Instructions to follow: When a picture appears among the records, leave it out, and copy all else exactly.

<<<<

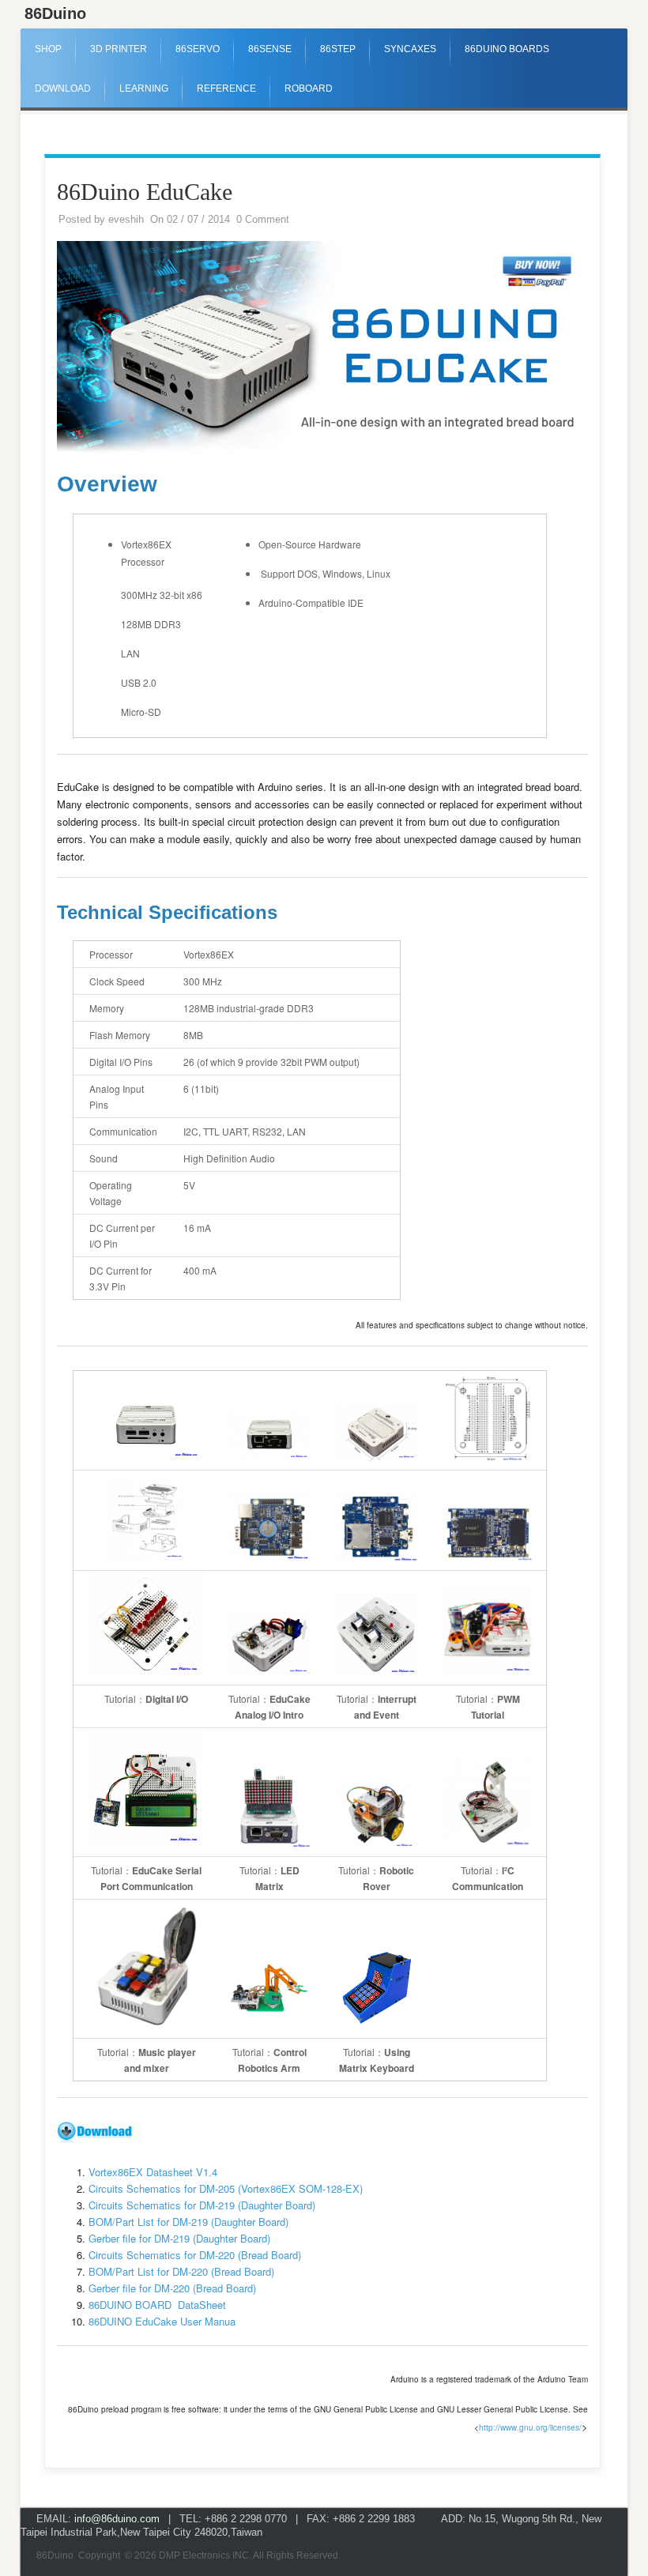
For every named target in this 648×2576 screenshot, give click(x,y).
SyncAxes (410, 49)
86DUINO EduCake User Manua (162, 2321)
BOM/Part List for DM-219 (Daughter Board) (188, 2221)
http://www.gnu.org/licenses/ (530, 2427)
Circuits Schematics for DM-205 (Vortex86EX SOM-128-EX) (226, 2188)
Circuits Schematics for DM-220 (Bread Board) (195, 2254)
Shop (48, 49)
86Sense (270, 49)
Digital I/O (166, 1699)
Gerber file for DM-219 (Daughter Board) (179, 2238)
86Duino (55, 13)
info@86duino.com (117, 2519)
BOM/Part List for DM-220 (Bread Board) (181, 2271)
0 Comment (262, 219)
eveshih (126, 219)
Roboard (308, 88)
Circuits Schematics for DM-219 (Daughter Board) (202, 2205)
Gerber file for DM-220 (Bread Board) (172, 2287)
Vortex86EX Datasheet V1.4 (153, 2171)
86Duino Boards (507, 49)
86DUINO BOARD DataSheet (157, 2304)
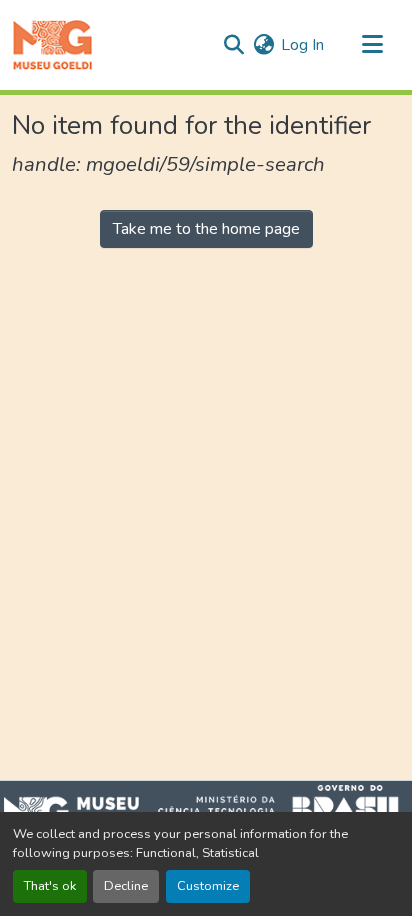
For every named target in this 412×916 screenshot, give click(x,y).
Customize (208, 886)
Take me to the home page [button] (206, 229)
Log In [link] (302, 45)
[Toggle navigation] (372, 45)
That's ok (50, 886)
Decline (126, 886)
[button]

>>>>

Solution for this exercise:
For every named target in this 648×2576 screenshot, give click(x,y).
SyncAxes (410, 49)
86DUINO EduCake User Manua (162, 2321)
BOM/Part List for DM-219 (Daughter Board) (188, 2221)
http://www.gnu.org/licenses/ (530, 2427)
Circuits Schematics for DM-205 (Vortex86EX SOM-128-EX) (226, 2188)
Circuits Schematics for DM-220 (Bread Board) (195, 2254)
Shop (48, 49)
86Sense (270, 49)
Digital I/O (166, 1699)
Gerber file for DM-219 (Daughter Board) (179, 2238)
86Duino (55, 13)
info@86duino.com (117, 2519)
BOM/Part List for DM-220 (Bread Board) (181, 2271)
0 Comment (262, 219)
eveshih (126, 219)
Roboard (308, 88)
Circuits Schematics for DM-219 (Daughter Board) (202, 2205)
Gerber file for DM-220 (Bread Board) (172, 2287)
Vortex86EX Datasheet V1.4 (153, 2171)
86Duino Boards (507, 49)
86DUINO BOARD DataSheet (157, 2304)
For every named target in this 412×916 screenshot, give click(x,y).
Customize (208, 886)
Take me to the home page [button] (206, 229)
Log In [link] (302, 45)
[Toggle navigation] (372, 45)
That's ok (50, 886)
Decline (126, 886)
[button]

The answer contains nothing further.